By the time Auðr arrived before Augustus, he no longer feared her. She lowered her distaff to his forehead, and when it touched him, he felt his mind laced with a filigree of frost. All the pain was gone for the moment, the memories of broken things, the guilt.

For a glorious moment, he did not know who he was, and he was grateful.

He did not want to know who he was. He did not want to know what he had lost.

Auðr walked onward, and Augustus knelt on the hilltop beside the dead woman, a woman he now only faintly recognized. He stayed there, bewildered and uncertain for he knew not how long. At last, Agrippa walked up the hillside behind him, bloodied, his face scored with new lines.

“I found her among the wounded,” he said.

A small hand took Augustus’s fingers. He looked down, startled. Selene, her face smeared with dirt, snow in her eyelashes. He recognized her in a rush of sorrow.
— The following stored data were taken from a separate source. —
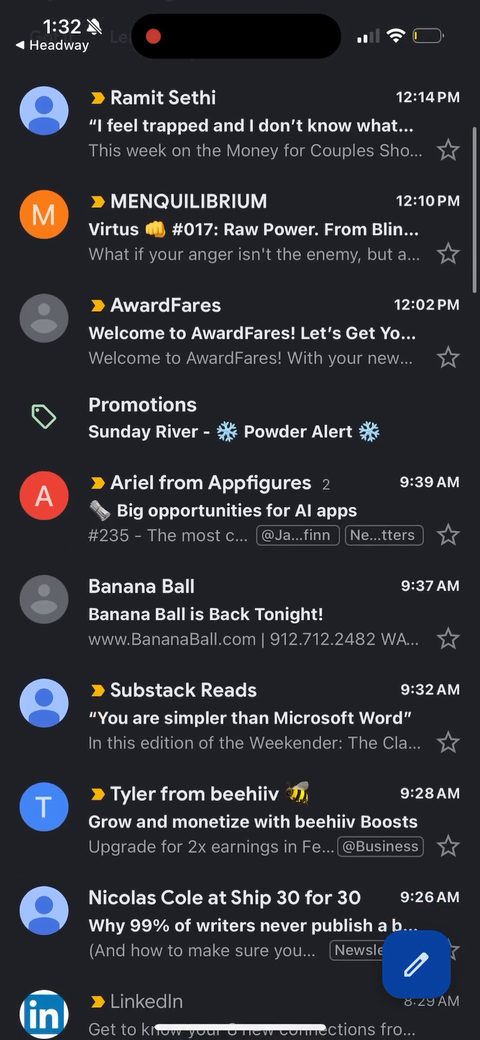Image resolution: width=480 pixels, height=1040 pixels.
Task: Tap the LinkedIn logo avatar
Action: (x=44, y=1014)
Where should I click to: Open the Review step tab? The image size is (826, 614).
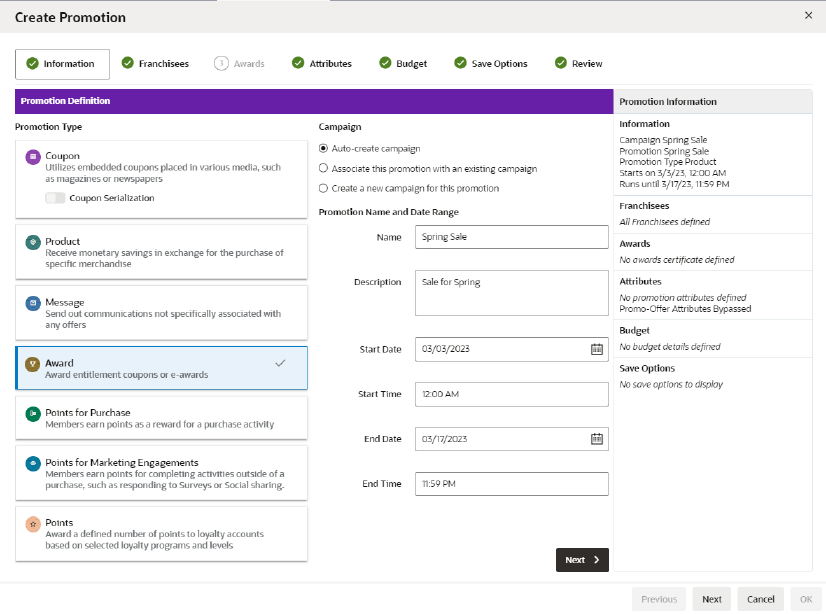pos(578,64)
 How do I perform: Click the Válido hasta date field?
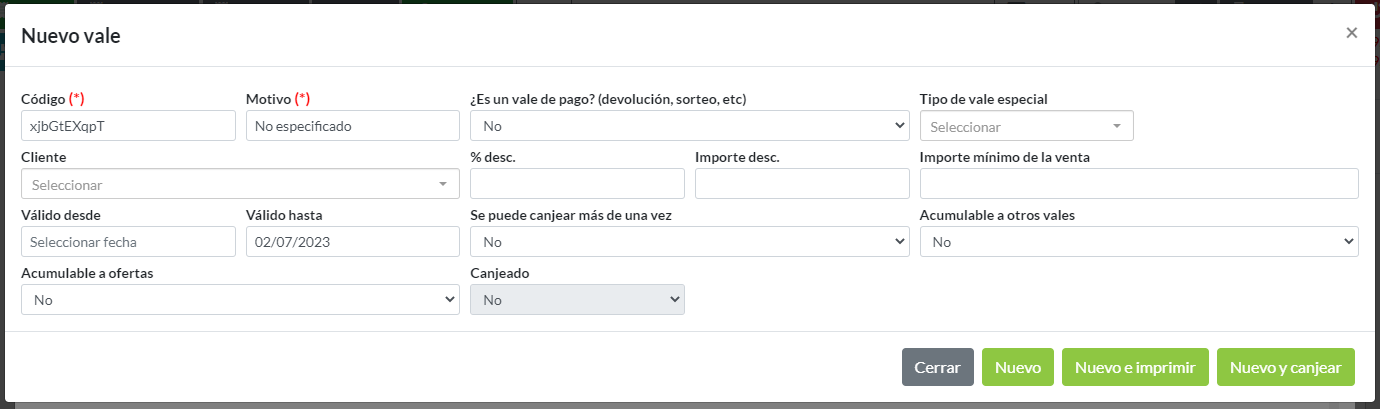352,242
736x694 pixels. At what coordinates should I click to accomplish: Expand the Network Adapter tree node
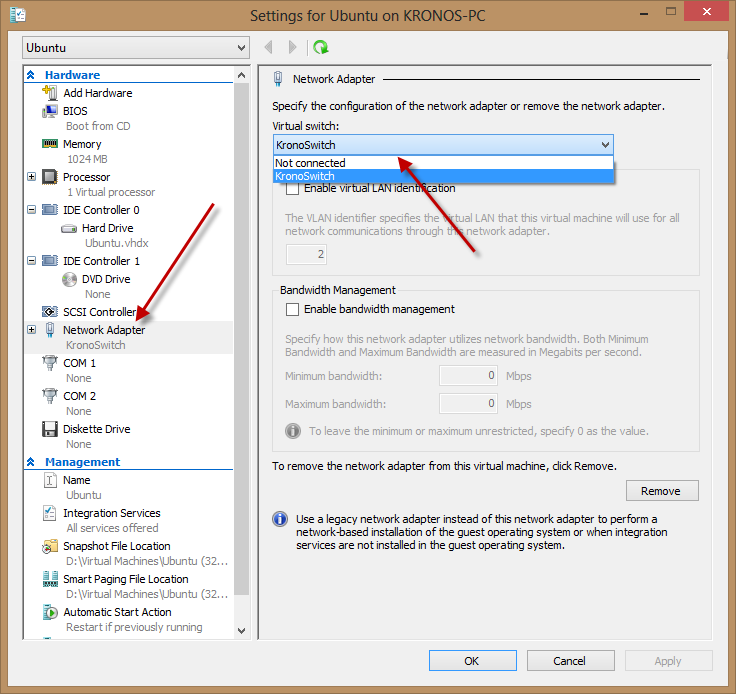point(31,330)
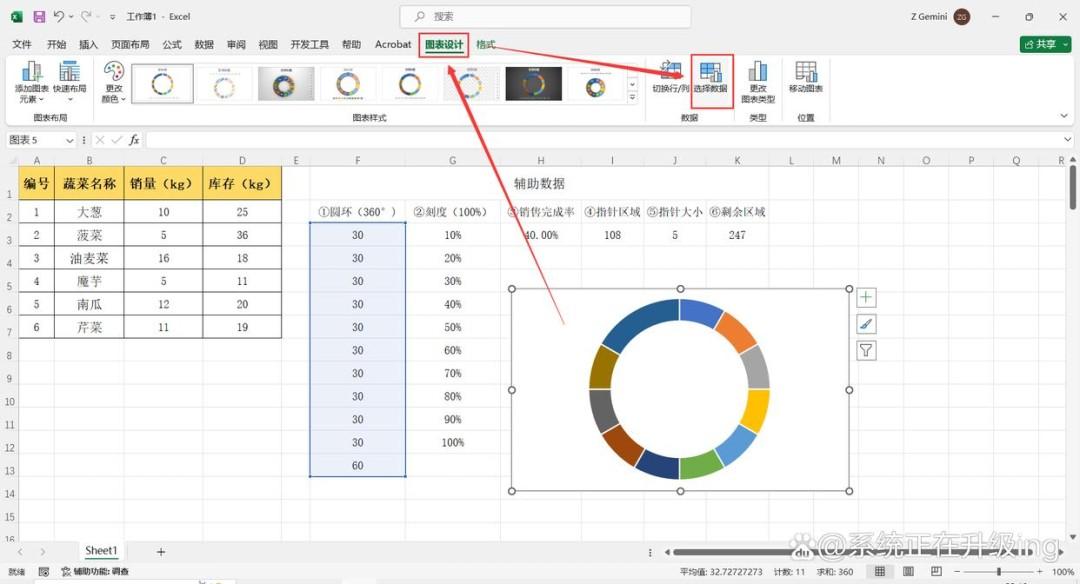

“Rome has won,” she said, her voice wavering. “And I am a Roman. I will go with you.”

And then, without looking at her mother’s body, without looking down, she led Augustus down the hill and away from the battlefield.

“We have won,” she said, and only then did Augustus realize that he was crying.
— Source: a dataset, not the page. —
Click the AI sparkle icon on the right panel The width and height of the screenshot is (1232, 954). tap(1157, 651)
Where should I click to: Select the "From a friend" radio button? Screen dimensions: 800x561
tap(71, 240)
When they had gone, Auðr bent over Cleopatra’s body, coughing as she knelt. Her own thread, tangled with all of these, was moments from completion. She could see its tattered end in the light of dawn, shorn and frayed.

She looked at the queen’s face. Peaceful. Where did she travel? the seiðkona wondered. Which of her gods had taken her?

Auðr twisted her distaff, employing all her remaining strength to wrap the queen’s thread about it. She groaned as she tore at the fates, unraveling, her powers withering even as she used them.

The universe shifted above her. A pattern in the sky, a ripple in the gray as the sky began to roll, a shifting of seasons, night to day and back again. The last stars peeled back to reveal sun, and the last sun peeled back to reveal emptiness, and still the seiðkona labored, weaving the pattern, the warp and weft of the future, the edges of the universe in her hands.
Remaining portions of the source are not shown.